When the ELC unincorporates a church, we never charge for our services. We include all the paperwork, sample letters to various agencies that should be notified of the change. Yes, we do ask for expenses for an onsite visit to the church to make sure every question is answered by everyone in the church who has a question. And we never have turned down a love offering for preaching at a church (well, I did a few times). But we never charge any set fee for anything. We are just overjoyed when a church and pastor want to divest itself of the old church corporation and become what the Bible wants it to be – a Church of the Lord Jesus Christ.
“If You Are a Trustee, You Need an Attorney” – Professor Gerry W. Beyer, Texas Tech U. School of Law
Beyer writes, “In In re Guetersloh, 326 S.W.3d 737, Trustee attempted to represent himself pro se, that is, without an attorney, in both his capacity as a trustee and in his individual capacity. The appellate court stated that Trustee had no right to proceed pro se in his representative (trustee) capacity but could proceed without an attorney with regards to claims in his individual capacity. The court explained that allowing a Trustee to proceed pro se in his representative capacity would be the unauthorized practice of law. The court stated that ‘if a non-attorney trustee appears in court in behalf of the trust, he or she necessarily represents the interests of others, which amounts to the unauthorized practice of law.’ The court relied on Steele v. McDonald, 202 S.W.3d 926 in which the court held that a non-lawyer may not appear pro se in the capacity as an estate’s independent executor. MORAL: A trustee who is not an attorney may not appear in court pro se in the trustee’s representative capacity.” In other words, Professor Beyer says that a Trustee of a Trust MUST have an attorney when he goes into court. And if the Trustee “represents the interest of others” when HE tries to go into court pro se, then the Attorney who sits with the Trustee must represent “the interest of others” also. Hmmm….interesting.

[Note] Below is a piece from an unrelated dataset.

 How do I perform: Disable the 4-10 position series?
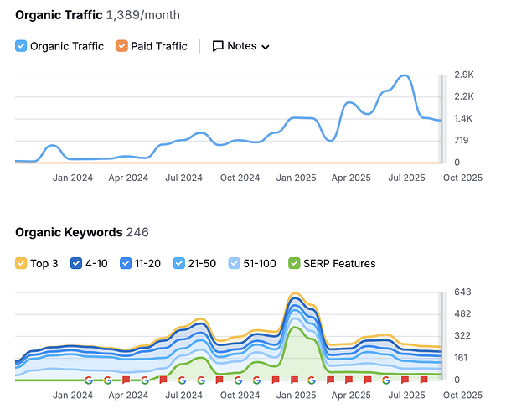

But Who Does the Attorney Really Represent?
Tina N. Babel, an attorney with Carmody McDonald in St. Louis, licensed in California, Illinois and Missouri, specializes in civil and fiduciary litigation. She writes in the Illinois Bar Journal in October 2010 and answers the question: “Does Attorney-Client Privilege Belong to the Trustee or the Beneficiary?” This specialized Trust attorney states, “In a number of jurisdictions, courts have held that when a trustee retains an attorney on behalf of the trust, the attorney’s client is in fact the beneficiary. While acknowledging that a trustee might be discouraged by the loss of the attorney-client privilege from seeking counsel’s advice, these courts emphasize that the trustee or the attorney, or both, has a fiduciary duty to beneficiaries that requires him or her to reasonably report to the beneficiaries. This approach has been labeled the fiduciary-duty exception.”
She continues: “Riggs Natl Bank of Washington, DC v. Zimmer is often cited for this proposition. In Riggs, the trustees communicated certain facts to their attorneys to secure a legal opinion for the trustees’ petition for instructions and in anticipation of potential tax litigation for the trust, and the beneficiaries sought to compel production of the attorneys internal memorandum. The Delaware Chancery Court found that because the memorandum was prepared for the benefit of the beneficiaries and there was nothing in the record to suggest that the purpose of the memorandum was ‘defensive on the trustee’s part,’ the memorandum should be produced. A number of courts follow Riggs and the policies set forth therein: that the attorneys’ client is the beneficiary of the trust and, as a result, communications with the trustee are not privileged.”
“I May Be Ignorant, but I am Not Stupid.” – Ben Townsend
First, the churches over the last 28 years that the ELC has unincorporated have never needed an Officer of the Court (Attorney) for any reason whatsoever. Any why should they need an officer of the court if the court has no jurisdiction over a church of Jesus Christ? So, why would an attorney be promoting a church polity that would include a Trust? Well, if “he” is the only attorney who is an expert in church trusts, then I suppose it is logical that he has decided not to chase ambulances, but to set up Ambulance Papers (a Trust) in order to make himself useful to those churches who use his trust. Second, if this Ordinary Attorney does go into court to represent the Trustee, is he willing to concede that in some jurisdictions he is actually representing God (as Beneficiary) in court? So, does God need this kind of representation by an officer of the court? Third, am I being kind enough to keep giving Ordinary Attorneys plenty of questions to continue to answer in their books? I sure hope so. The most difficult procedure is holding off on blog posts so these particular Ordinary Attorneys are not bombarded by them.